Entries drawn from a collection:
------------------------------------------------------------------------
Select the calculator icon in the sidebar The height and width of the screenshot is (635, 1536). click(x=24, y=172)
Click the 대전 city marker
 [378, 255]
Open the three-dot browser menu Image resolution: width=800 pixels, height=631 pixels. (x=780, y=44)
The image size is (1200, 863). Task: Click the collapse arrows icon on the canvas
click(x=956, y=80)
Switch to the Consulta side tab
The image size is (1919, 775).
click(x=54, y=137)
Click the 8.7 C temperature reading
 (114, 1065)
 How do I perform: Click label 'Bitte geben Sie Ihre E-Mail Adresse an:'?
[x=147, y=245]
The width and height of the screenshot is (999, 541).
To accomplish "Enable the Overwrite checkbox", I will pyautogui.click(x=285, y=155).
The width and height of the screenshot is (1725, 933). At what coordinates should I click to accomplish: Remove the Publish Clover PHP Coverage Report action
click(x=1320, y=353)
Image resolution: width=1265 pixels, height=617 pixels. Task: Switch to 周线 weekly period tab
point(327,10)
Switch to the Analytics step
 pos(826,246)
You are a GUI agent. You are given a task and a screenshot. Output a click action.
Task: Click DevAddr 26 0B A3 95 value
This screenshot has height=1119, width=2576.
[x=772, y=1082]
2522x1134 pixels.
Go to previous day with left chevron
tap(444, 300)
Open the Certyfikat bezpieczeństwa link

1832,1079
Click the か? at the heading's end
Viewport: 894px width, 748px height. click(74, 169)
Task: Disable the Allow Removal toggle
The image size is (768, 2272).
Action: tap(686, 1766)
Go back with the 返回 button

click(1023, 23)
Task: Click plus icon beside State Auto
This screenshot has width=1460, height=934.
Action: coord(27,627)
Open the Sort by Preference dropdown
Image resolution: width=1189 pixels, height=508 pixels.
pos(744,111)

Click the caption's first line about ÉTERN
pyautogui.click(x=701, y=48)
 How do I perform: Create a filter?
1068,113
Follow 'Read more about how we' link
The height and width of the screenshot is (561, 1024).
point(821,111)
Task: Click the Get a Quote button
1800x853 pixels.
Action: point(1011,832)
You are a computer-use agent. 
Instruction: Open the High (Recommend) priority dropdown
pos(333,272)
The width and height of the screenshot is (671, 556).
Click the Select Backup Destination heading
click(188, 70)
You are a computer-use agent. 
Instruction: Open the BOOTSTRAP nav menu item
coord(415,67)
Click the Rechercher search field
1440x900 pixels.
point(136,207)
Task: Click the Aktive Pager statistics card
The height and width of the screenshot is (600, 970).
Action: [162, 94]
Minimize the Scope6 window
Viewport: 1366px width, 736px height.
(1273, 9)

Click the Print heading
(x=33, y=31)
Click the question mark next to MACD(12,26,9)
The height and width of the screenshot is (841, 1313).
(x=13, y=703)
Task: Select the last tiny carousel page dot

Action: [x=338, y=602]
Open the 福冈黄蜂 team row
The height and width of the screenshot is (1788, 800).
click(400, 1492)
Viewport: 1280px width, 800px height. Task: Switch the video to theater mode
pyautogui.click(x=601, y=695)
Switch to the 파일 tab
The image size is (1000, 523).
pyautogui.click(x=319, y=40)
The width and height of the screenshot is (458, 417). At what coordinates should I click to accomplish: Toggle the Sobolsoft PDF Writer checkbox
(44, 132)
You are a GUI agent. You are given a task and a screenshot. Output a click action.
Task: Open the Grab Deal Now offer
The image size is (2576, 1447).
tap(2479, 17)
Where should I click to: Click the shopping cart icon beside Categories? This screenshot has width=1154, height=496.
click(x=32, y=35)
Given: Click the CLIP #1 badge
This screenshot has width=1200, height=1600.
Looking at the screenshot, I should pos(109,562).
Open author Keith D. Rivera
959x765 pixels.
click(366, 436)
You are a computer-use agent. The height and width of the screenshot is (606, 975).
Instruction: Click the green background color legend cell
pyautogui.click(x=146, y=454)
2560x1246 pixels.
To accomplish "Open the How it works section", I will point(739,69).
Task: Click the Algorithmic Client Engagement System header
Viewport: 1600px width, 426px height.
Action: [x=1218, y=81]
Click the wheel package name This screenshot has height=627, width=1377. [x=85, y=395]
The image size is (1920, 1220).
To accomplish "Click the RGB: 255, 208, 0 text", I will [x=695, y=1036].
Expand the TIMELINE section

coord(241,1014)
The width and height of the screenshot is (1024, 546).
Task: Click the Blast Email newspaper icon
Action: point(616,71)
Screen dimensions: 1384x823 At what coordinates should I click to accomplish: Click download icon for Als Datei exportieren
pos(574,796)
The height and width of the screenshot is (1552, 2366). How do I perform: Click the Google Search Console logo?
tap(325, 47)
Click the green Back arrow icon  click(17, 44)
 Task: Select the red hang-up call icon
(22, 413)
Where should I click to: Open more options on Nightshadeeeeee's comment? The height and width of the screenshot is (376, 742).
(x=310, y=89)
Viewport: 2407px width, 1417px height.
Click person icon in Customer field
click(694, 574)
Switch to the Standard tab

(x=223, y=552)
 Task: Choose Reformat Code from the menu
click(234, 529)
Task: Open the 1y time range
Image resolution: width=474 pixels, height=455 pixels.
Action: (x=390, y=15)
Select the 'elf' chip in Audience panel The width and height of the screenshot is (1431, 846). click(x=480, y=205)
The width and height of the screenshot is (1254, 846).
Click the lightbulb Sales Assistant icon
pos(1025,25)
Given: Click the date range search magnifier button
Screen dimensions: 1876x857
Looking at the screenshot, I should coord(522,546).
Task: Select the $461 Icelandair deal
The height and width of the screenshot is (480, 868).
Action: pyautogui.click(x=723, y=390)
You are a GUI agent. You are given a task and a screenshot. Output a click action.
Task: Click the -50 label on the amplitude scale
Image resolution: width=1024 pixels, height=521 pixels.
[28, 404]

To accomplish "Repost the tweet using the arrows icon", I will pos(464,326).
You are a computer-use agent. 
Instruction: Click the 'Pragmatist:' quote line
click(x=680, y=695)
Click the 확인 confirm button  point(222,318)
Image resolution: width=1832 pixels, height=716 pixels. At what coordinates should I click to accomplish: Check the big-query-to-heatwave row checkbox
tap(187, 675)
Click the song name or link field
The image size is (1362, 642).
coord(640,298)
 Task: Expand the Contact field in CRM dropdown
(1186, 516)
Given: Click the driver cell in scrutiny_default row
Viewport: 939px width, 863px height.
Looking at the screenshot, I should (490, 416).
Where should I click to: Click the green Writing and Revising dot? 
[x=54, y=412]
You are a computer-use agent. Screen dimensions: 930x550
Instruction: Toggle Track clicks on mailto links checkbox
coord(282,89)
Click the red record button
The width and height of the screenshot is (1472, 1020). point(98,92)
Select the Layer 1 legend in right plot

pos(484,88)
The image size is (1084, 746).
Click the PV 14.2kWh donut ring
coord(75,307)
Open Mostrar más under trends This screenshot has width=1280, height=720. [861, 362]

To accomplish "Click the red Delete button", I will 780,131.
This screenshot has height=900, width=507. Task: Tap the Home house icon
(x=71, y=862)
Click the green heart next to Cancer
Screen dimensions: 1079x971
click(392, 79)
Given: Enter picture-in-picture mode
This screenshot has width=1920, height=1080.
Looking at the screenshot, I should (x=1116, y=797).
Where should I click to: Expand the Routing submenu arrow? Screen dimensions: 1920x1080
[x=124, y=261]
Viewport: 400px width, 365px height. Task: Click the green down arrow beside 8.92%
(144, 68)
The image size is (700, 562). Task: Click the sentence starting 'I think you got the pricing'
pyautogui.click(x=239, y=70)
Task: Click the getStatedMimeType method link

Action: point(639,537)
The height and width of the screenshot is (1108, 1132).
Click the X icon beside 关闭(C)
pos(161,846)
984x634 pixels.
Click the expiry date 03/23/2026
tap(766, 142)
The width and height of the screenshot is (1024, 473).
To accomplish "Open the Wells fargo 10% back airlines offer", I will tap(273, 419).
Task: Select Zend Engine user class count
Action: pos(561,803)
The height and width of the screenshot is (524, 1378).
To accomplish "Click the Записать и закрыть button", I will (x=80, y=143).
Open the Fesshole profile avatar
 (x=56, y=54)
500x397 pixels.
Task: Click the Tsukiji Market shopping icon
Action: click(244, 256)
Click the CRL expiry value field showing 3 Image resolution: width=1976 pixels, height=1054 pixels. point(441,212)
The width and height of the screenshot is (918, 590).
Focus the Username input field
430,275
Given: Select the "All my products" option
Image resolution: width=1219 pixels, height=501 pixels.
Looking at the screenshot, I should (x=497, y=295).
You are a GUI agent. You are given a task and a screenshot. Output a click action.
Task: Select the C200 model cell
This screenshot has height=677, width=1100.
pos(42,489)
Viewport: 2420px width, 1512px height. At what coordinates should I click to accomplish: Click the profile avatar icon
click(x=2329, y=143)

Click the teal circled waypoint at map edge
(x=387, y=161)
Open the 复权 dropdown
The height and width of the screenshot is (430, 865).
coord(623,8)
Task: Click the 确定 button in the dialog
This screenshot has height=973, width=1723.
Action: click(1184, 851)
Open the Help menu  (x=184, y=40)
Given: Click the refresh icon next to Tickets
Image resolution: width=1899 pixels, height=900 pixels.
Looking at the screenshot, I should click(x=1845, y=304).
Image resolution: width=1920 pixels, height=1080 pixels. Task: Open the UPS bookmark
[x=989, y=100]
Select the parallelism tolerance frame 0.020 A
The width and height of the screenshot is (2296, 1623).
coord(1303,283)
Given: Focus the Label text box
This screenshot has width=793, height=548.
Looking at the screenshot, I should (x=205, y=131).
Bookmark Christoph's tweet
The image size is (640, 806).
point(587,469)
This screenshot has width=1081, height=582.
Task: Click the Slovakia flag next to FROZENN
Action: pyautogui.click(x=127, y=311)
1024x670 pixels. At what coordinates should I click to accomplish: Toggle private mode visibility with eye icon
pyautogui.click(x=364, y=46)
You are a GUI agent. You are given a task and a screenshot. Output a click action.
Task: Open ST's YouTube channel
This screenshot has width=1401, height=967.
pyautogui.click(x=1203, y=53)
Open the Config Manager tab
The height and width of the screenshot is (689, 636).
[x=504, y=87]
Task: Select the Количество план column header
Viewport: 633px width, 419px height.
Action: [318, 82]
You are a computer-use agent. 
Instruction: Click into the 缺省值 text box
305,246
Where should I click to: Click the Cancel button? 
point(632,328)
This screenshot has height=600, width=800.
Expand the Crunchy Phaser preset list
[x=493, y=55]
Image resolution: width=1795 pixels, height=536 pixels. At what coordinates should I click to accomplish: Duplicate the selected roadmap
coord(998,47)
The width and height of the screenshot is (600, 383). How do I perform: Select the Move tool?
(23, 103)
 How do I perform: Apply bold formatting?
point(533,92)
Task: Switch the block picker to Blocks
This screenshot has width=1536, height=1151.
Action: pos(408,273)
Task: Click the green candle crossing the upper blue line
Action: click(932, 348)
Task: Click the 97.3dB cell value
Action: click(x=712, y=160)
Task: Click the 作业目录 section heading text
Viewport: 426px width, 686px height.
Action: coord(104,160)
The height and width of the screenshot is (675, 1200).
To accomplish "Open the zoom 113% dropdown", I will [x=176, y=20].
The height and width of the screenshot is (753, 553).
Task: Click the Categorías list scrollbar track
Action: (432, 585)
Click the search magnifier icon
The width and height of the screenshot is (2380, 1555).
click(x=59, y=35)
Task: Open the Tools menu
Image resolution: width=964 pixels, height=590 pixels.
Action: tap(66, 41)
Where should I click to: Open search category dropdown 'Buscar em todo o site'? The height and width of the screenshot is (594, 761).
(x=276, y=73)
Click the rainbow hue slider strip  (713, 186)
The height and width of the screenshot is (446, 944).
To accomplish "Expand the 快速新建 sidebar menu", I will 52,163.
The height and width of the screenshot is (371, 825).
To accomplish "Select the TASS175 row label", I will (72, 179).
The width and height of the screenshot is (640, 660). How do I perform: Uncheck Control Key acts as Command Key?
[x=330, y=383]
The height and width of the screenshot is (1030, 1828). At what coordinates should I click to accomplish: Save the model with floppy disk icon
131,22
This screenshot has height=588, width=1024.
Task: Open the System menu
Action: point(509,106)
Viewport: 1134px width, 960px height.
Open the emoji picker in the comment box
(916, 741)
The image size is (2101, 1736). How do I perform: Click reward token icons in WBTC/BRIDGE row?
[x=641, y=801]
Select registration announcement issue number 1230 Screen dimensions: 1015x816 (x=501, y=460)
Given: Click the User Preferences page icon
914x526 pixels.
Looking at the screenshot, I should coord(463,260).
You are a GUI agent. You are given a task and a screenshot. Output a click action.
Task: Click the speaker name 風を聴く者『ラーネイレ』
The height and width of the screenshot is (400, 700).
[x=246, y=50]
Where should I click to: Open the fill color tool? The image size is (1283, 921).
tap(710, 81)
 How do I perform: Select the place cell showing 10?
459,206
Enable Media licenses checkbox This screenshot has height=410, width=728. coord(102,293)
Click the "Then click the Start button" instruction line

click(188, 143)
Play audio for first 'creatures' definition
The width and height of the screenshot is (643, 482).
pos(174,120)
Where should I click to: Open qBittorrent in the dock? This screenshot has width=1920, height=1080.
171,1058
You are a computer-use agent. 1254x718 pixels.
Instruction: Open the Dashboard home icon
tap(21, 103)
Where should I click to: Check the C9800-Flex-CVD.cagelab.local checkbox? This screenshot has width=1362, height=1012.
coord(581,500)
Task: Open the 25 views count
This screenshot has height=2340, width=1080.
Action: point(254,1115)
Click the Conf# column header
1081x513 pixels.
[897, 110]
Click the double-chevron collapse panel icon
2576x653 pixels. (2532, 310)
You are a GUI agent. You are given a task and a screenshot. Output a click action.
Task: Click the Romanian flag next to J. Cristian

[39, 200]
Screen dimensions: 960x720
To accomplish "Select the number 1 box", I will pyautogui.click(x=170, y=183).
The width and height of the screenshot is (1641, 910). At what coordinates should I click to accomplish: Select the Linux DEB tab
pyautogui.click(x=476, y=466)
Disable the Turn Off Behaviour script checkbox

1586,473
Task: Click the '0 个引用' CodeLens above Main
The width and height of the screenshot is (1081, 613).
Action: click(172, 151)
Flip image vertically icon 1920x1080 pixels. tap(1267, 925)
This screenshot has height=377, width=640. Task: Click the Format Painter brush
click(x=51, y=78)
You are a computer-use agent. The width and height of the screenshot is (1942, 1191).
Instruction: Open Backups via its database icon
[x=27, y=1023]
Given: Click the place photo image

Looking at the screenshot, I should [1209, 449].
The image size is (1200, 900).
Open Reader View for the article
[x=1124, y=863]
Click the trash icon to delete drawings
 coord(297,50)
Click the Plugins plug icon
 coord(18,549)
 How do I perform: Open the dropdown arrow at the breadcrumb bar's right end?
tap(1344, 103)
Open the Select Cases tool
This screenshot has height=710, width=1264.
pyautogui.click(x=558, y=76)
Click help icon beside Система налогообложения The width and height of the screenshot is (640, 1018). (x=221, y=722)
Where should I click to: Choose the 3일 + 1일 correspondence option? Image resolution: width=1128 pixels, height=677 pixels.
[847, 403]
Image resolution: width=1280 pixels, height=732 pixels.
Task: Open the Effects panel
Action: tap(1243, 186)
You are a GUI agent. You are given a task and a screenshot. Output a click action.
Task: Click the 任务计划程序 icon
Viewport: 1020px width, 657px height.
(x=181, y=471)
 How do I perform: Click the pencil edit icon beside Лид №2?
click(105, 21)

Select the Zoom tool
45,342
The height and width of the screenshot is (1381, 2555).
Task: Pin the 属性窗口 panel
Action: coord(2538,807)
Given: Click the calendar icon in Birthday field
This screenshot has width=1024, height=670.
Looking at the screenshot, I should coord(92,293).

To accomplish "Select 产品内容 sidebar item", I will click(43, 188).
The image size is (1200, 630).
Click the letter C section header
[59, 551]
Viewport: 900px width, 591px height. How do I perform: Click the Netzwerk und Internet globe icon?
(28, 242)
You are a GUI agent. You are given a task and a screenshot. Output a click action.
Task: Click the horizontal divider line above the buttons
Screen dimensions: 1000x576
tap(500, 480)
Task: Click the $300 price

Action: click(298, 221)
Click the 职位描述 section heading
------------------------------------------------------------------------
Please rewrite the entries starting with the line containing "Where should I click to: Open search" and continuing through the line containing "[x=641, y=801]", changing "emoji picker" to "emoji selector" and leaving everything else unchanged. Give back only those lines.

SOLUTION:
Where should I click to: Open search category dropdown 'Buscar em todo o site'? The height and width of the screenshot is (594, 761).
(x=276, y=73)
Click the rainbow hue slider strip  (713, 186)
The height and width of the screenshot is (446, 944).
To accomplish "Expand the 快速新建 sidebar menu", I will 52,163.
The height and width of the screenshot is (371, 825).
To accomplish "Select the TASS175 row label", I will (72, 179).
The width and height of the screenshot is (640, 660). How do I perform: Uncheck Control Key acts as Command Key?
[x=330, y=383]
The height and width of the screenshot is (1030, 1828). At what coordinates should I click to accomplish: Save the model with floppy disk icon
131,22
This screenshot has height=588, width=1024.
Task: Open the System menu
Action: point(509,106)
Viewport: 1134px width, 960px height.
Open the emoji selector in the comment box
(916, 741)
The image size is (2101, 1736). How do I perform: Click reward token icons in WBTC/BRIDGE row?
[x=641, y=801]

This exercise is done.